Ng reportedly fled China as a young man in the late 1970s and settled in Macao. Ng began making his fortune selling cheap cloth to the garment industry. In 1994, he surfaced as one of Trie’s financial angels in a project to take over a downtown Little Rock hotel. In papers filed with the city, Ng was identified as the chairman of the board of the 368-room Hotel Fortuna in Macao. Trie and Ng envisioned the Little Rock hotel as a mecca for Asian travelers and business people. City officials rebuffed their bid.

But the two appear to have remained close.

According to Senate investigators, Ng and his related entities gave Trie more than $750,000 within the last three years.
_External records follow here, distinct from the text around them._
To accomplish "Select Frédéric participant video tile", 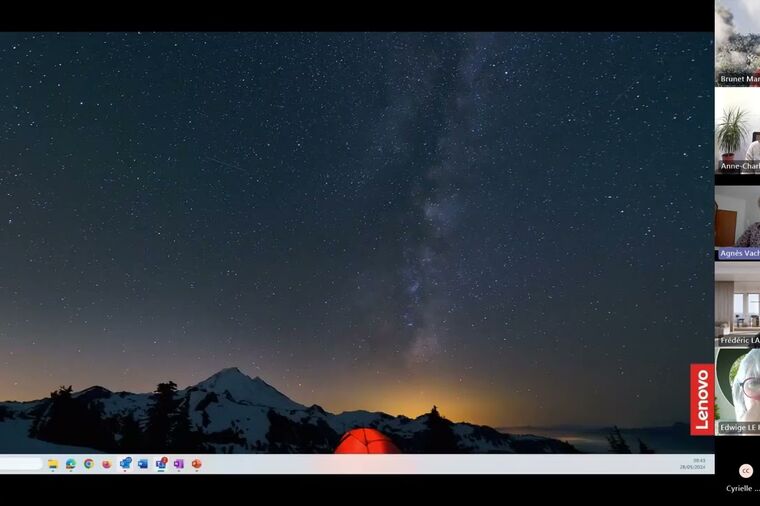I will (x=738, y=303).
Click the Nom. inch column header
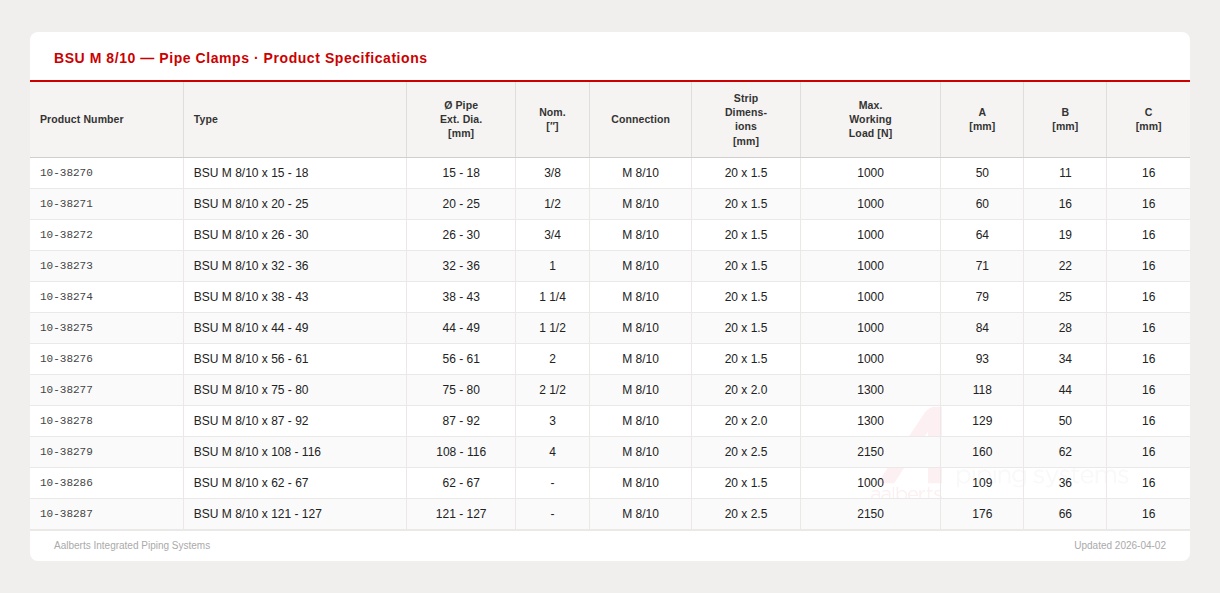 pos(552,119)
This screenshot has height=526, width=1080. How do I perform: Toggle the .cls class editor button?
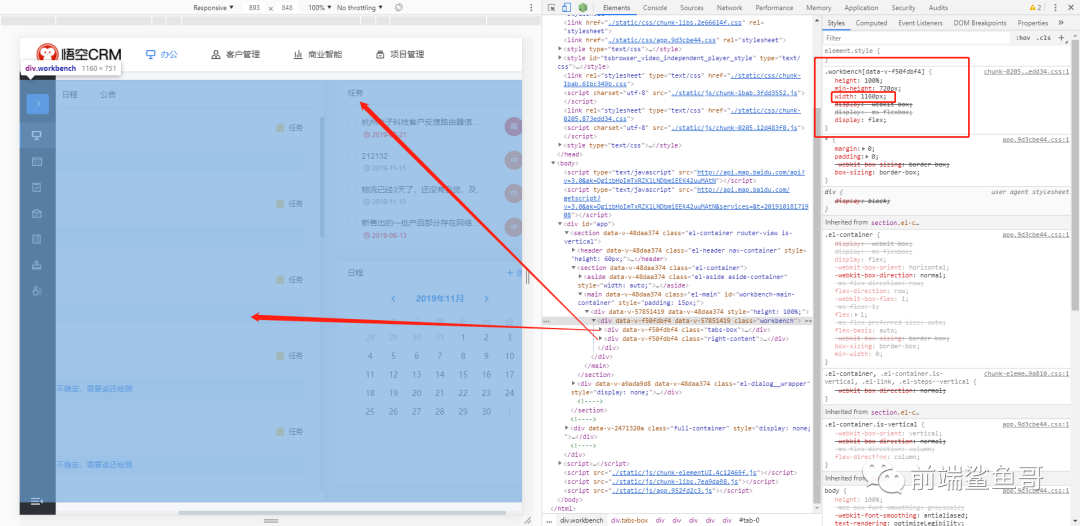tap(1045, 38)
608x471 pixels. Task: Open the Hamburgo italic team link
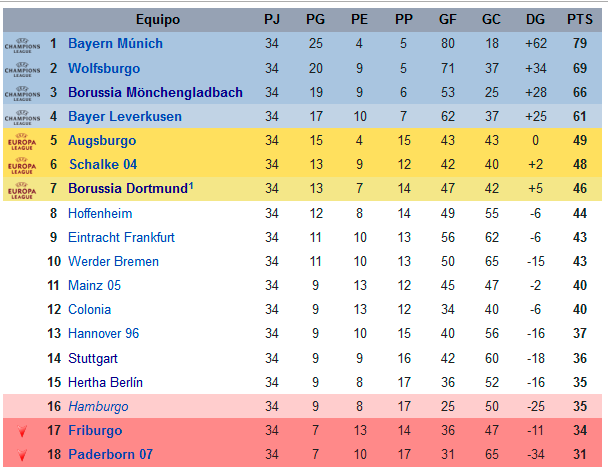click(98, 406)
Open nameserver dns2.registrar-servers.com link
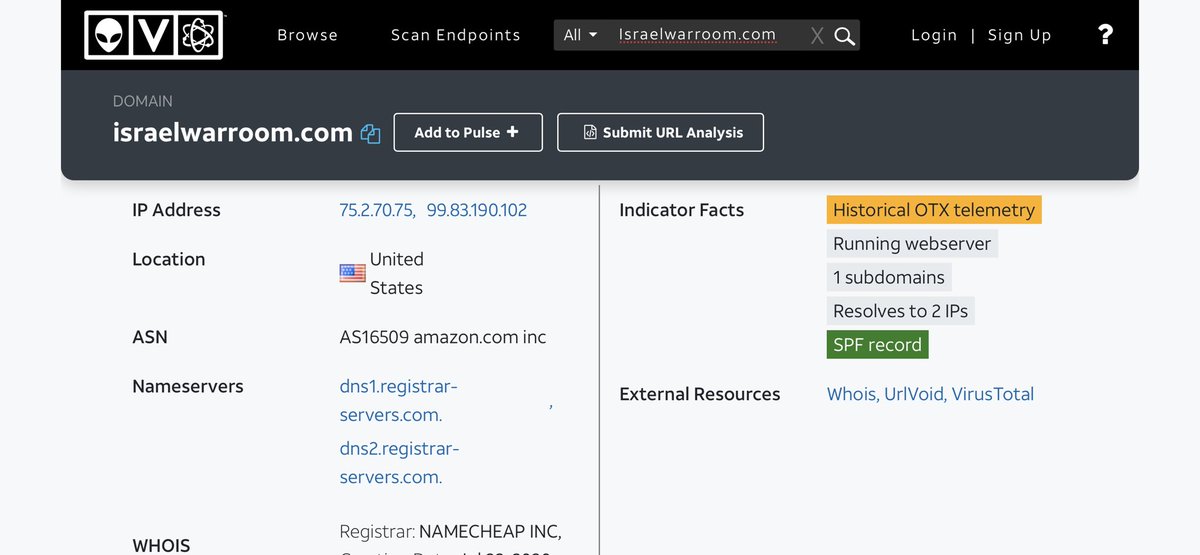The width and height of the screenshot is (1200, 555). 398,463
During the same period, Trie gave more than $1.2 million to the Democratic National Committee and the president’s legal defense fund.

The Senate Governmental Affairs Committee today is expected to hear from two Maryland women, who are believed to have funneled $25,000 to the Democratic Party at the behest of Ng and to have been subsequently reimbursed.

Federal election law prohibits reimbursements of campaign contributions and requires disclosure of the actual source of the funds.

Yue F. Chu and Xi Ping Wang, relatives who live across the street from each other in Gaithersburg, Md., will testify about how they were reimbursed by Keshi Zahn, an associate of Trie, after they wrote several checks that were sent to the DNC. Zahn reimbursed the women from a joint Trie/Ng account.

The women, who have received immunity from prosecution in exchange for their testimony, speak Mandarin and will use translators during their appearance before the committee.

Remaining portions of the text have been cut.